> **Gegebener Text**
Canyon ist Meister darin, sich einer sauberen Formsprache zu bedienen, und der Alu-Rahmen des Torque:ON macht hierbei keine Ausnahme. Die Linienführung ist klar definiert und kommt ohne unnötige Schnörksel aus. Obwohl der Rahmen 175 mm Federweg freigibt, sind wir weit von einer Panzer-Silhouette entfernt.
Details wie das Oberrohr, das an der Unterseite eine Einbuchtung besitzt, um das Oberrohr für eine geringere Überstandshöhe niedrig zu halten und dabei dem Ausgleichsbehälter des fetten Hinterbauelements genügend Platz bei optimiertem Einbauwinkel zu schenken, gehen fast schon unter.
Mit Kategorie 5 offiziell für Bikepark-Einsätze und ähnliche Schandtaten freigegeben, vertraut Canyon beim Rahmen auf eine Viergelenks-Kinematik für ein aktives Fahrwerk in allen Lebenslagen. Rein technisch gesehen ist das Extra-Lager beim Ausfallende kein Horst Link, da es sich oberhalb der Achse befindet, aktiv während dem Bremsen bleibt die Federung dennoch.
Triple Phase Suspension nennt Canyon seine Abstimmung mit sensiblem Ansprechverhalten zu Beginn des Federwegs, stabiler Plattform im mittleren Bereich und progressivem Anstieg der Federkennlinie im letzten Drittel für Durchschlagschutz und ideale Nutzung der Reserven.
Verbaut wird ein Hinterbauelement mit langem Hub (250 x 75 mm), um trotz 175 mm Federweg für ein niedriges durchschnittliches Hebelverhältnis von 2,5 : 1 zu sorgen.

Auffällig ist das ovale Sattelrohr, das mit einem integrierten Klemmmechanismus für die Sattelstütze versehen ist. Ein Endstück mit Weichgummiabdichtung hält darüber hinaus Schmutz vom Innenleben des Rahmens fern.

> **Gesammeltes Material**
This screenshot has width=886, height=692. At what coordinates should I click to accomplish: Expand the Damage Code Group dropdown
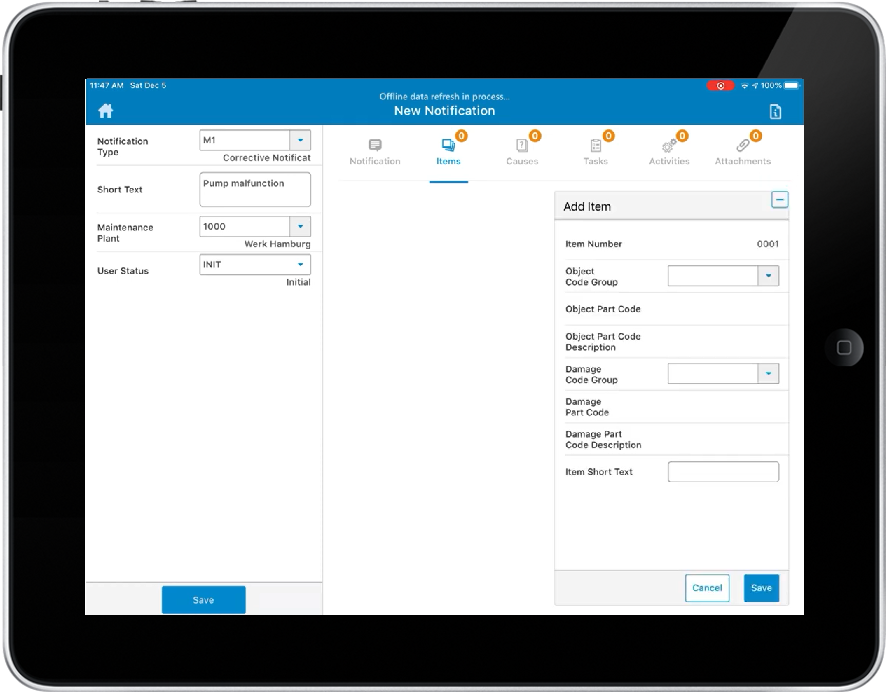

> **Gestellte Aufgabe 1**
Welches durchschnittliche Hebelverhältnis nennt der Text zum Torque:ON-Rahmen?
> **Gestellte Aufgabe 2**
Schreiben Sie aus dem Text zum Torque:ON-Rahmen den Abschnitt wörtlich ab, der bei „Canyon ist Meister“ beginnt und bei „einer Panzer-Silhouette entfernt.“ endet.

> **Richtige Antwort 1**
Ein Hebelverhältnis von 2,5 : 1.

> **Richtige Antwort 2**
Canyon ist Meister darin, sich einer sauberen Formsprache zu bedienen, und der Alu-Rahmen des Torque:ON macht hierbei keine Ausnahme. Die Linienführung ist klar definiert und kommt ohne unnötige Schnörksel aus. Obwohl der Rahmen 175 mm Federweg freigibt, sind wir weit von einer Panzer-Silhouette entfernt.